Réforme constitutionnelle en Algérie: le "oui" l'emporte, mais l'abstention est record

  • Le "oui" l'a emporté au référendum sur la révision constitutionnelle proposée par le pouvoir en Algérie, mais le scrutin a été marqué par une abstention record historique,
  • Les "hirakistes" avaient rejeté "sur le fond et la forme" la révision constitutionnelle perçue comme un "changement de façade", incitant au boycott du référendum.

Le "oui" l'a emporté au référendum sur la révision constitutionnelle proposée par le pouvoir en Algérie, mais le scrutin a été marqué par une abstention record historique, un désaveu cinglant au président Abdelmadjid Tebboune hospitalisé à l'étranger, selon des résultats officiels lundi.

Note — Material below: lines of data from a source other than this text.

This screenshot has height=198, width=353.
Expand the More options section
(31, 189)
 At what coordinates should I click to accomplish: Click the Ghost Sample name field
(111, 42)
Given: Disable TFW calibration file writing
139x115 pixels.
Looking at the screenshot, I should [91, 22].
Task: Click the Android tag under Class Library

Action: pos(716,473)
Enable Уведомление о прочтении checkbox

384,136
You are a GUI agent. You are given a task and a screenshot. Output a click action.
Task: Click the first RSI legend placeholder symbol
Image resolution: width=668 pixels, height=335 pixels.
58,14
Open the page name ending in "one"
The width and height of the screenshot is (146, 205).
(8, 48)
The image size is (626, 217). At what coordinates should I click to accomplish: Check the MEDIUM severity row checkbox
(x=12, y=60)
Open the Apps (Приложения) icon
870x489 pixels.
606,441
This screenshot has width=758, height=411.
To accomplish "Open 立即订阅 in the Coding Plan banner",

Le "oui" a recueilli 66,8% des voix, a annoncé Mohamed Charfi, président de l'Autorité nationale indépendante des élections (ANIE), lors d'une conférence de presse en saluant "une étape essentielle pour la construction d'une Algérie nouvelle".

Le taux de participation final s'est établi à 23,7%, selon l'ANIE, un plus bas historique pour un scrutin majeur.

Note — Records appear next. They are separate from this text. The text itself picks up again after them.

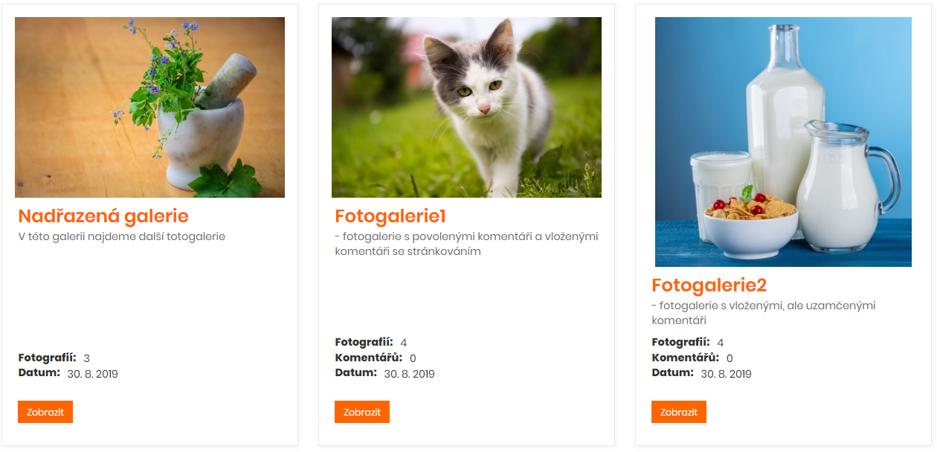Select the Fotogalerie1 description paragraph

pos(466,244)
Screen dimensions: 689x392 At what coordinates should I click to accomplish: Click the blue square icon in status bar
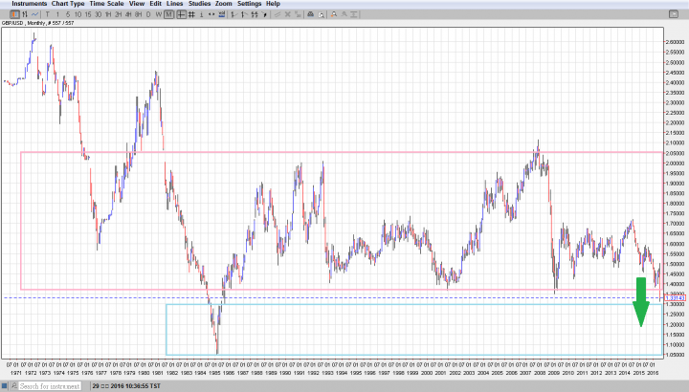pos(5,386)
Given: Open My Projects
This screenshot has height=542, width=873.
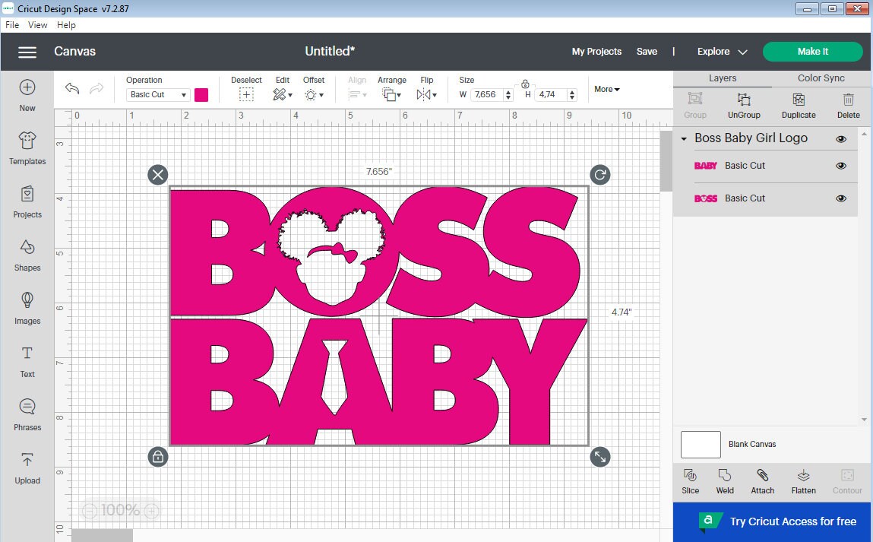Looking at the screenshot, I should (x=596, y=51).
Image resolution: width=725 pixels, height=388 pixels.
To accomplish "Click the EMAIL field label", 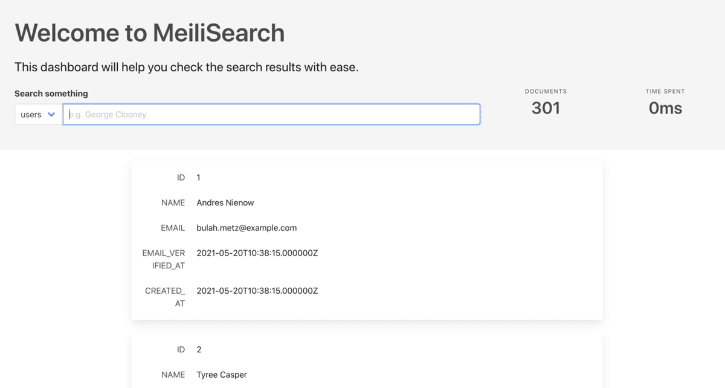I will (173, 228).
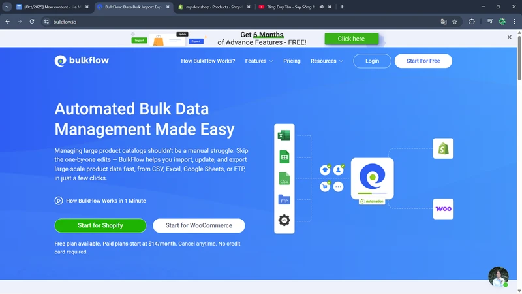
Task: Expand the Resources dropdown menu
Action: pyautogui.click(x=326, y=61)
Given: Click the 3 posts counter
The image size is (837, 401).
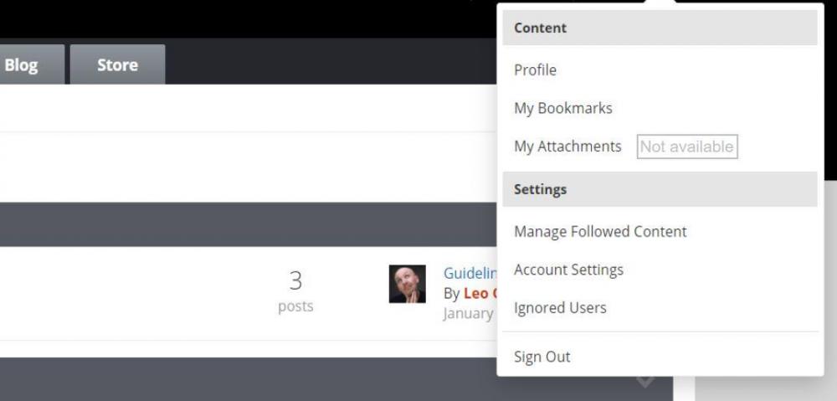Looking at the screenshot, I should (295, 281).
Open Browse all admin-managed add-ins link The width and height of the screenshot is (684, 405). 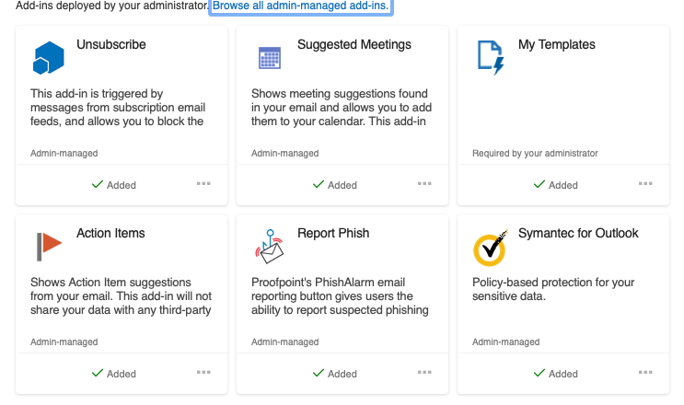300,6
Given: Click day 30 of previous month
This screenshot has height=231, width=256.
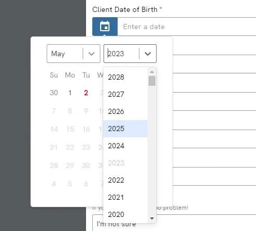Looking at the screenshot, I should [54, 93].
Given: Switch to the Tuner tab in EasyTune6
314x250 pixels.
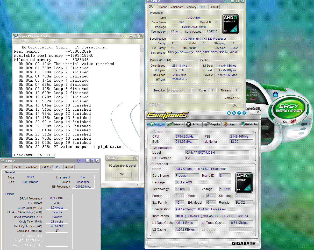Looking at the screenshot, I should pyautogui.click(x=194, y=124).
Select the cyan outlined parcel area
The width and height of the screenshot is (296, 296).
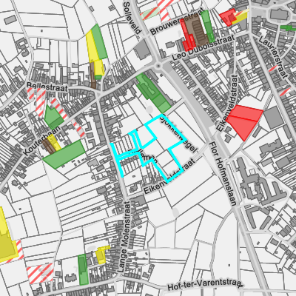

Cette abstention record, qui était le seul véritable enjeu du vote dimanche boycotté par l'opposition, constitue un revers cinglant, sinon humiliant, pour un régime confronté depuis février 2019 à un soulèvement populaire inédit, le "Hirak". 

A titre de comparaison, lors de la présidentielle de décembre 2019, la participation avait atteint 39,93 %, soit le taux le plus faible de tous les scrutins présidentiels pluralistes de l'histoire de l'Algérie, faisant de M. Tebboune un président mal élu et donc en quête de légitimité.

Dimanche, seulement 5,5 millions d'électeurs se sont déplacés sur 23,5 millions d'inscrits. Les 900.000 électeurs de la diaspora ne sont pas comptabilisés, mais le taux de participation se réduit à l'étranger à un seul chiffre, selon l'ANIE.

La victoire du "oui" ne faisait guère de doute tant la campagne électorale, qui a laissé la population largement indifférente, a été à sens unique.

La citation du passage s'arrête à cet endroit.